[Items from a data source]
= Beginning of Section =

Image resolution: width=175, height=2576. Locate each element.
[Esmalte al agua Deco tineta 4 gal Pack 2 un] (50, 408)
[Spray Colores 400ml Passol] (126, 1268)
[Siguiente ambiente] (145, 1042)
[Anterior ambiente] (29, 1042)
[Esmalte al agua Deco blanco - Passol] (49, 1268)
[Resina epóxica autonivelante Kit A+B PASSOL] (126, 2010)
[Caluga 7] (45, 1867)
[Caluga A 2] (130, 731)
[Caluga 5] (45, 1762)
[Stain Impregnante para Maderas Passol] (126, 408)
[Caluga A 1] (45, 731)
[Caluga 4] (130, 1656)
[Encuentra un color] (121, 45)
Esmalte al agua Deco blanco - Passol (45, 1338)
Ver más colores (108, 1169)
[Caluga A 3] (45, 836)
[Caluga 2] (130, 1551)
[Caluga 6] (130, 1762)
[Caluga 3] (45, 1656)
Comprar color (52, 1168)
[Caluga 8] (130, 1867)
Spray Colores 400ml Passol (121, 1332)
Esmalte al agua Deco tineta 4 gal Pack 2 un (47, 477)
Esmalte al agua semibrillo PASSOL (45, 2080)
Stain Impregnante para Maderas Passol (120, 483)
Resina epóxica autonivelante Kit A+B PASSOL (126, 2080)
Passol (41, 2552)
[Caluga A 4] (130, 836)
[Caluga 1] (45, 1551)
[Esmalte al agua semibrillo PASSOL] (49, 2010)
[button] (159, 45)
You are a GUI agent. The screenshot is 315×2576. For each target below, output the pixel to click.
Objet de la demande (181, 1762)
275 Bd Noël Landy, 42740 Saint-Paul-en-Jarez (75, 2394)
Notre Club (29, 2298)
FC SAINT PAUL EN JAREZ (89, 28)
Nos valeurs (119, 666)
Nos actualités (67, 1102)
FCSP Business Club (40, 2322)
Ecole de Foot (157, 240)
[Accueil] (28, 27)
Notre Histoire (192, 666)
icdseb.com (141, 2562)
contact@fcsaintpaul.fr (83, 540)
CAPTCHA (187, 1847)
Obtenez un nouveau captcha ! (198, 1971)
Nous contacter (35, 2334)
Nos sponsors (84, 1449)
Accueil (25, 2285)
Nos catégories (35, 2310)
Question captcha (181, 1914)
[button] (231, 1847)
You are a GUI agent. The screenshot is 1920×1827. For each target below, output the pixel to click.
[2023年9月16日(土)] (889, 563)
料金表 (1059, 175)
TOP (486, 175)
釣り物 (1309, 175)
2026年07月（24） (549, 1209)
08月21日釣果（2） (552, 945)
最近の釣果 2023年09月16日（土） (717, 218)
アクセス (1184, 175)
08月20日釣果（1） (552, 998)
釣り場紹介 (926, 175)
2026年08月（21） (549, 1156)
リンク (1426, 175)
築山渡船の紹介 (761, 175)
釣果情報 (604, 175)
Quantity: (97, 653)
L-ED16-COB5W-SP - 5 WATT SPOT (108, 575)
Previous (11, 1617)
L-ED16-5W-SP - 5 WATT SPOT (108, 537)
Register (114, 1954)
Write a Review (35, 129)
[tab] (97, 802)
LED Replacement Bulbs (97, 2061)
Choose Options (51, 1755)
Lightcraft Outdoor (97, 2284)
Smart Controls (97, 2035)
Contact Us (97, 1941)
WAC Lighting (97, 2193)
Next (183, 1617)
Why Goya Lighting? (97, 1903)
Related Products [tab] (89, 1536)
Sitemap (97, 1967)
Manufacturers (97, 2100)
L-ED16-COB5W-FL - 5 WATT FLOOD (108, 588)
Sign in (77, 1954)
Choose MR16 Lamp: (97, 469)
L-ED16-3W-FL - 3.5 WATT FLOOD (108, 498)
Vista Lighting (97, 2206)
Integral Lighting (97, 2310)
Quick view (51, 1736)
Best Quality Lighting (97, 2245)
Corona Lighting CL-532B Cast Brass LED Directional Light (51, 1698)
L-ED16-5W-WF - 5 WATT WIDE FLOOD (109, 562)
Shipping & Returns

= End of Section =

WORK INSTRUCTION:
Using the records above, gather all lines where the string "output" is present.

RESPONSE:
You are a GUI agent. The screenshot is 315×2576. For each target below, output the pixel to click.
You are a GUI agent. The screenshot is 1920×1827. For each target below, output the pixel to click.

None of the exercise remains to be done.